Como acontece em todas as grandes tragédias ou calamidades, a pandemia da covid-19 fez com que as pessoas passassem a ouvir e a aprender termos novos. Um deles, presente em matérias nos jornais, entrevistas e até nas conversas de família é o RNA mensageiro (mRNA).
Até então, pouco conhecido fora dos círculos da biologia, o ácido ribonucléico (ou RNA) ganhou as manchetes. Ele é a molécula usada nas vacinas da Pfizer/Biontech e da Moderna, cuja tecnologia desenvolvida para combater o novo coronavírus tem o potencial de revolucionar o tratamento de algumas doenças severas para as quais até hoje a medicação é pouco eficiente, como alguns tipos de câncer, doenças cardíacas, Alzheimer e Parkinson.
O método revolucionário e promissor do uso do RNA em vacinas é relativamente simples. As células leem instruções presentes nas moléculas de mRNA para produzir proteínas. Assim, por meio da molécula, é possível controlar o que as células produzem. Essa é a regra, os vírus de RNA, como o próprio SARS-CoV-2, dominam as células para fazer mais cópias deles mesmos.
A técnica, criada pela húngara radicada nos EUA, Katalin Karikó, imita esse processo, porém carrega informação apenas para uma proteína viral específica. No caso atual, o da covid-19, a chamada proteína S da espícula do vírus. Assim, ela garante que só essa proteína será produzida. O mRNA é rapidamente degradado depois do uso, não gerando resíduos e também não há como ele chegar ao genoma celular, porque o RNA não entra no núcleo, onde está o DNA.
O RNA instrui as células a fabricar uma versão da proteína desencadeando um processo de proteção do sistema imunológico. A vantagem é que faz isso sem usar o vírus atenuado ou inativado, como nas outras técnicas de produção de vacinas, e que é menos eficiente para induzir a formação de anticorpos.
Feijão vacinado e vida longa às abelhas
O método de RNA abre um novo e promissor caminho para a indústria farmacêutica, que pode tornar mais barato e rápido o desenvolvimento de vacinas e tratamentos. Com ele, não há mais necessidade de cultivar o vírus (e correr os riscos associados a isso) e basta montar outro mRNA para atacar outro vírus e, portanto, outra doença.
O uso da nova tecnologia já foi aprovado para tratamento de outras quatro doenças genéticas e estão em estudo muitas outras. E deve ir além da área de saúde, trazendo solução para problemas que enfrentamos em outros setores. A tecnologia de RNA vem sendo testada, por exemplo, como um pesticida capaz de atingir um alvo específico de forma ecologicamente correta. Ou seja, pode causar disrupção também na agricultura.

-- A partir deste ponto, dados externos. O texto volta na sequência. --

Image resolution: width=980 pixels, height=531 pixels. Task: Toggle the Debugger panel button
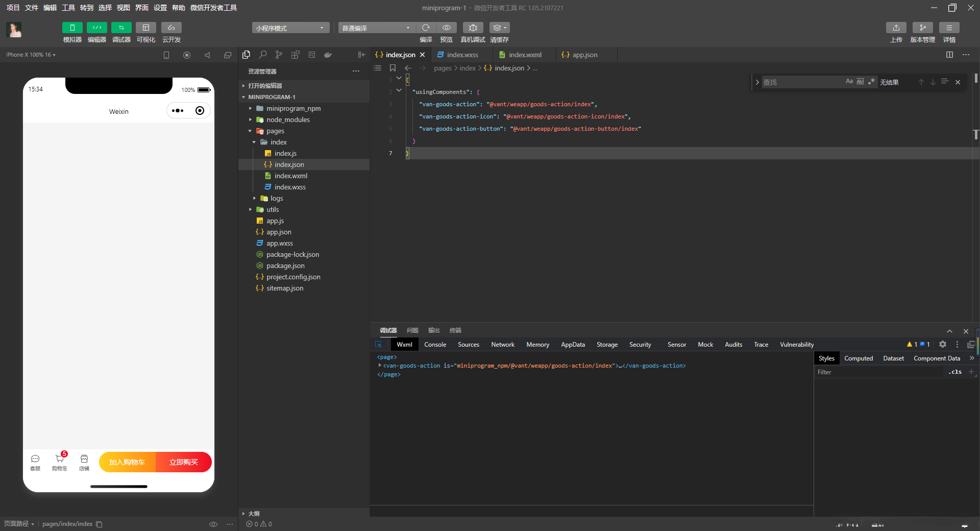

Usando a molécula de RNA para desativar genes de um microrganismo, por exemplo, cientistas conseguiram eliminar pragas que atacam o mamão papaia e o feijão. Com uma técnica chamada de interferência de RNA, foram criadas espécies geneticamente modificadas naturalmente resistentes às pragas. É como se as plantas já nascessem vacinadas.
Essa técnica vem sendo usada ainda para inativar um gene do ácaro que ataca abelhas e que causa o colapso das colmeias prejudicando todo o ecossistema. Os pesquisadores desenvolveram um pesticida à base de RNA, que é usado para alimentar abelhas operárias. O mel com RNA produzido por elas serve de alimento para as larvas e, consequentemente, para os ácaros.
A biotecnologia está por trás também da produção de carnes à base de plantas que são muito similares à carne de verdade e que vêm se multiplicando nas gôndolas dos supermercados. O segredo delas é uma proteína fabricada por leveduras modificadas, que garante aquela textura especial à carne de planta, que parece até sangrar, como a original.
Apesar de todos os problemas, dificuldades e perdas que a pandemia da covid-19 impôs ao mundo, ela foi o motor de alguns importantes avanços que ainda devem trazer muitas conquistas e mudar o futuro de todas as pessoas.